Items start

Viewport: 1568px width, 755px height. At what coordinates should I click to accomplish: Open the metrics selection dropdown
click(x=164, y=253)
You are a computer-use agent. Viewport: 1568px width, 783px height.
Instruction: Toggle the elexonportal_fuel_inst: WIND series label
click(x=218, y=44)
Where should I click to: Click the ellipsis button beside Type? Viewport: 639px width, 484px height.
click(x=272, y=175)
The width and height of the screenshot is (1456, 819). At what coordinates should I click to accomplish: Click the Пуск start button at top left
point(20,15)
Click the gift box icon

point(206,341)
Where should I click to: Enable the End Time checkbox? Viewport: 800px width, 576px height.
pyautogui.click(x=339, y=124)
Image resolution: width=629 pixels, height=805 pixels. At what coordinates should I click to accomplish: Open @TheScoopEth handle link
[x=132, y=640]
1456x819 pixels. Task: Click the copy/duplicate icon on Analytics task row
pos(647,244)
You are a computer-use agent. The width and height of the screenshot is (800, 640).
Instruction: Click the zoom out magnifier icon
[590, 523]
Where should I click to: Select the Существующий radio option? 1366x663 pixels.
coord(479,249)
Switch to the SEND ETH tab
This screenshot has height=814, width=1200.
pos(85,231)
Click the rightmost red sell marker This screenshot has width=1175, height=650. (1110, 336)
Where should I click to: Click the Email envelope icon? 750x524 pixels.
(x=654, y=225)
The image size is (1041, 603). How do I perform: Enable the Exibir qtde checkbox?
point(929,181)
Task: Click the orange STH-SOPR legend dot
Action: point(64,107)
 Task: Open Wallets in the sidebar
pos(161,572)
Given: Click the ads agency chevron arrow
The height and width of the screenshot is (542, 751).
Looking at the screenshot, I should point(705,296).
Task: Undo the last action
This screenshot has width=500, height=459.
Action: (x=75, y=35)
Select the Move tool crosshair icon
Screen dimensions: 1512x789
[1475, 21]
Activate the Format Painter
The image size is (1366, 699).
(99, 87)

Items end

Convert the rows from the line containing "Task: Open Wallets in the sidebar" through the end of the rows into a JSON list of strings, one string per line, leaving out blank lines.

[
  " Task: Open Wallets in the sidebar",
  "pos(161,572)",
  "Given: Click the ads agency chevron arrow",
  "The height and width of the screenshot is (542, 751).",
  "Looking at the screenshot, I should point(705,296).",
  "Task: Undo the last action",
  "This screenshot has width=500, height=459.",
  "Action: (x=75, y=35)",
  "Select the Move tool crosshair icon",
  "Screen dimensions: 1512x789",
  "[1475, 21]",
  "Activate the Format Painter",
  "The image size is (1366, 699).",
  "(99, 87)"
]